## Objective
Could you copy every line of the material below character for character, without any changes?

## Record set
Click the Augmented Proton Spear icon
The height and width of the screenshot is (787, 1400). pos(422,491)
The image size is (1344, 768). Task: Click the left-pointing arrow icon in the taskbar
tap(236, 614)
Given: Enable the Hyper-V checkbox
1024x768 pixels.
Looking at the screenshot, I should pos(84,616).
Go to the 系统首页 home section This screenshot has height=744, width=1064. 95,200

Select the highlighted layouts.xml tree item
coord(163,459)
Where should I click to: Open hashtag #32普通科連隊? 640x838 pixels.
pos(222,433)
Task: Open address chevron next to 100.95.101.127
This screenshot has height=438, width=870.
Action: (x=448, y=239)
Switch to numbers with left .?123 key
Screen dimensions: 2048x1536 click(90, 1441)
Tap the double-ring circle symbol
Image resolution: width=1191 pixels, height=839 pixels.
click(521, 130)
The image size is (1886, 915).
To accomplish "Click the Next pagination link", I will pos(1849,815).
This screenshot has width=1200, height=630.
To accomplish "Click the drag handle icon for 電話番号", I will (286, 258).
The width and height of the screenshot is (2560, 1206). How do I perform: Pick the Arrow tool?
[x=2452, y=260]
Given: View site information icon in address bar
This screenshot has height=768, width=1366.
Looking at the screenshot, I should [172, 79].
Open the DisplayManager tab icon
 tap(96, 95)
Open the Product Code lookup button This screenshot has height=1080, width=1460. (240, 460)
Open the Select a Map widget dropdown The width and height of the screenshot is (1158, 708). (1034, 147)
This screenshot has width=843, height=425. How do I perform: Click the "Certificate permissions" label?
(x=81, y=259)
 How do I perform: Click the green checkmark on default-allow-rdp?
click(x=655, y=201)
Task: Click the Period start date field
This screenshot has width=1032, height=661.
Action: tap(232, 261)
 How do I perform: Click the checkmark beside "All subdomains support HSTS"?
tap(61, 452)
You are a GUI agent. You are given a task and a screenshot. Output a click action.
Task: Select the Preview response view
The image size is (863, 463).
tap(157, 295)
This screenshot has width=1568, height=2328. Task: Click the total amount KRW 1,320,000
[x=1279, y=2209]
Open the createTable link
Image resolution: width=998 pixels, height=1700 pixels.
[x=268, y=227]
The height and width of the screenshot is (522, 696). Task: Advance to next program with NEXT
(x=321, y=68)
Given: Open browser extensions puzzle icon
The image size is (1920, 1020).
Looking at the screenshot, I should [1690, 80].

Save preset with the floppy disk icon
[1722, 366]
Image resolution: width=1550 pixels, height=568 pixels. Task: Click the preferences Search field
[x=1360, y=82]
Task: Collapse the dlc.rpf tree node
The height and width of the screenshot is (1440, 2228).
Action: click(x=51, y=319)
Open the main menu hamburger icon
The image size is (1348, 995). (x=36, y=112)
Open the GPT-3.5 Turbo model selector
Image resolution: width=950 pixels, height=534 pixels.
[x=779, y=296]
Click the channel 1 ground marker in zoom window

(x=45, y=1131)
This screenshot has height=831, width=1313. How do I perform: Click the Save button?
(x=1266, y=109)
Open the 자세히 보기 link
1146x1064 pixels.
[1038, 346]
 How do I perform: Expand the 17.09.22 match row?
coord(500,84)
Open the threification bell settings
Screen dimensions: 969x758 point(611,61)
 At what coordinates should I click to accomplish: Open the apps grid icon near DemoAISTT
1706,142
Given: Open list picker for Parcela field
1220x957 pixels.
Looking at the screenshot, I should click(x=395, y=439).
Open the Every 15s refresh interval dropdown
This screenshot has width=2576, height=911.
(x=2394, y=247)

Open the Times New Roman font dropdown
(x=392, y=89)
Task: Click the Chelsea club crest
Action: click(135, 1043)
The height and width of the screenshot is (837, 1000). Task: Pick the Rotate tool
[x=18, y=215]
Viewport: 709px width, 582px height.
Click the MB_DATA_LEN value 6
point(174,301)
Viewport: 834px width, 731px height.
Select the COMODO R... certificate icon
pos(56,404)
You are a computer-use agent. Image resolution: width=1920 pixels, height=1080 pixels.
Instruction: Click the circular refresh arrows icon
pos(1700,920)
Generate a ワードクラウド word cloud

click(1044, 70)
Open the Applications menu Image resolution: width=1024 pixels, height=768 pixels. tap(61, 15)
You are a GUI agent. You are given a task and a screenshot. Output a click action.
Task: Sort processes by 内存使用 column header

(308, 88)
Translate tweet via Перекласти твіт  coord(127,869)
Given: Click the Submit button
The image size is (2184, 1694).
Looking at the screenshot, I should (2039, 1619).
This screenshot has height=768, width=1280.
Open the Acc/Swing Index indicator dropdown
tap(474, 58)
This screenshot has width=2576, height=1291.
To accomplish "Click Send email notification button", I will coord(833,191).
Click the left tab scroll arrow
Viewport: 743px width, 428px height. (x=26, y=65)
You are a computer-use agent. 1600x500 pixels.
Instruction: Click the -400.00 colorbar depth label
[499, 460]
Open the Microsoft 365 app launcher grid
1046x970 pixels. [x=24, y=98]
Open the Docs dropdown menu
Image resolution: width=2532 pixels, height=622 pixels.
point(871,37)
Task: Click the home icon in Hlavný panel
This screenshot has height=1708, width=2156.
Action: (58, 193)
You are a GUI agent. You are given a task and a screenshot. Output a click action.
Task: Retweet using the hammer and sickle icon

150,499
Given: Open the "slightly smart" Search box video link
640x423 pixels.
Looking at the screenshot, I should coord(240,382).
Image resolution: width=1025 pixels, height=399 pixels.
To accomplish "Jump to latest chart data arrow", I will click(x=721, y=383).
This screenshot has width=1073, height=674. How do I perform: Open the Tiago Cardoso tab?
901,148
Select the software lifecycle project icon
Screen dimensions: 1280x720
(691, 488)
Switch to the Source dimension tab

## Output
Click the Augmented Proton Spear icon
The height and width of the screenshot is (787, 1400). pos(422,491)
The image size is (1344, 768). Task: Click the left-pointing arrow icon in the taskbar
tap(236, 614)
Given: Enable the Hyper-V checkbox
1024x768 pixels.
Looking at the screenshot, I should pos(84,616).
Go to the 系统首页 home section This screenshot has height=744, width=1064. 95,200

Select the highlighted layouts.xml tree item
coord(163,459)
Where should I click to: Open hashtag #32普通科連隊? 640x838 pixels.
pos(222,433)
Task: Open address chevron next to 100.95.101.127
This screenshot has height=438, width=870.
Action: (x=448, y=239)
Switch to numbers with left .?123 key
Screen dimensions: 2048x1536 click(90, 1441)
Tap the double-ring circle symbol
Image resolution: width=1191 pixels, height=839 pixels.
click(521, 130)
The image size is (1886, 915).
To accomplish "Click the Next pagination link", I will pos(1849,815).
This screenshot has width=1200, height=630.
To accomplish "Click the drag handle icon for 電話番号", I will (286, 258).
The width and height of the screenshot is (2560, 1206). How do I perform: Pick the Arrow tool?
[x=2452, y=260]
Given: View site information icon in address bar
This screenshot has height=768, width=1366.
Looking at the screenshot, I should [172, 79].
Open the DisplayManager tab icon
 tap(96, 95)
Open the Product Code lookup button This screenshot has height=1080, width=1460. (240, 460)
Open the Select a Map widget dropdown The width and height of the screenshot is (1158, 708). (1034, 147)
This screenshot has width=843, height=425. How do I perform: Click the "Certificate permissions" label?
(x=81, y=259)
 How do I perform: Click the green checkmark on default-allow-rdp?
click(x=655, y=201)
Task: Click the Period start date field
This screenshot has width=1032, height=661.
Action: tap(232, 261)
 How do I perform: Click the checkmark beside "All subdomains support HSTS"?
tap(61, 452)
You are a GUI agent. You are given a task and a screenshot. Output a click action.
Task: Select the Preview response view
The image size is (863, 463).
tap(157, 295)
This screenshot has width=1568, height=2328. Task: Click the total amount KRW 1,320,000
[x=1279, y=2209]
Open the createTable link
Image resolution: width=998 pixels, height=1700 pixels.
[x=268, y=227]
The height and width of the screenshot is (522, 696). Task: Advance to next program with NEXT
(x=321, y=68)
Given: Open browser extensions puzzle icon
The image size is (1920, 1020).
Looking at the screenshot, I should [1690, 80].

Save preset with the floppy disk icon
[1722, 366]
Image resolution: width=1550 pixels, height=568 pixels. Task: Click the preferences Search field
[x=1360, y=82]
Task: Collapse the dlc.rpf tree node
The height and width of the screenshot is (1440, 2228).
Action: click(x=51, y=319)
Open the main menu hamburger icon
The image size is (1348, 995). (x=36, y=112)
Open the GPT-3.5 Turbo model selector
Image resolution: width=950 pixels, height=534 pixels.
[x=779, y=296]
Click the channel 1 ground marker in zoom window

(x=45, y=1131)
This screenshot has height=831, width=1313. How do I perform: Click the Save button?
(x=1266, y=109)
Open the 자세히 보기 link
1146x1064 pixels.
[1038, 346]
 How do I perform: Expand the 17.09.22 match row?
coord(500,84)
Open the threification bell settings
Screen dimensions: 969x758 point(611,61)
 At what coordinates should I click to accomplish: Open the apps grid icon near DemoAISTT
1706,142
Given: Open list picker for Parcela field
1220x957 pixels.
Looking at the screenshot, I should click(x=395, y=439).
Open the Every 15s refresh interval dropdown
This screenshot has width=2576, height=911.
(x=2394, y=247)

Open the Times New Roman font dropdown
(x=392, y=89)
Task: Click the Chelsea club crest
Action: click(135, 1043)
The height and width of the screenshot is (837, 1000). Task: Pick the Rotate tool
[x=18, y=215]
Viewport: 709px width, 582px height.
Click the MB_DATA_LEN value 6
point(174,301)
Viewport: 834px width, 731px height.
Select the COMODO R... certificate icon
pos(56,404)
You are a computer-use agent. Image resolution: width=1920 pixels, height=1080 pixels.
Instruction: Click the circular refresh arrows icon
pos(1700,920)
Generate a ワードクラウド word cloud

click(1044, 70)
Open the Applications menu Image resolution: width=1024 pixels, height=768 pixels. tap(61, 15)
You are a GUI agent. You are given a task and a screenshot. Output a click action.
Task: Sort processes by 内存使用 column header

(308, 88)
Translate tweet via Перекласти твіт  coord(127,869)
Given: Click the Submit button
The image size is (2184, 1694).
Looking at the screenshot, I should (2039, 1619).
This screenshot has height=768, width=1280.
Open the Acc/Swing Index indicator dropdown
tap(474, 58)
This screenshot has width=2576, height=1291.
To accomplish "Click Send email notification button", I will coord(833,191).
Click the left tab scroll arrow
Viewport: 743px width, 428px height. (x=26, y=65)
You are a computer-use agent. 1600x500 pixels.
Instruction: Click the -400.00 colorbar depth label
[499, 460]
Open the Microsoft 365 app launcher grid
1046x970 pixels. [x=24, y=98]
Open the Docs dropdown menu
Image resolution: width=2532 pixels, height=622 pixels.
point(871,37)
Task: Click the home icon in Hlavný panel
This screenshot has height=1708, width=2156.
Action: (58, 193)
You are a GUI agent. You are given a task and a screenshot. Output a click action.
Task: Retweet using the hammer and sickle icon

150,499
Given: Open the "slightly smart" Search box video link
640x423 pixels.
Looking at the screenshot, I should coord(240,382).
Image resolution: width=1025 pixels, height=399 pixels.
To accomplish "Jump to latest chart data arrow", I will click(x=721, y=383).
This screenshot has width=1073, height=674. How do I perform: Open the Tiago Cardoso tab?
901,148
Select the software lifecycle project icon
Screen dimensions: 1280x720
(691, 488)
Switch to the Source dimension tab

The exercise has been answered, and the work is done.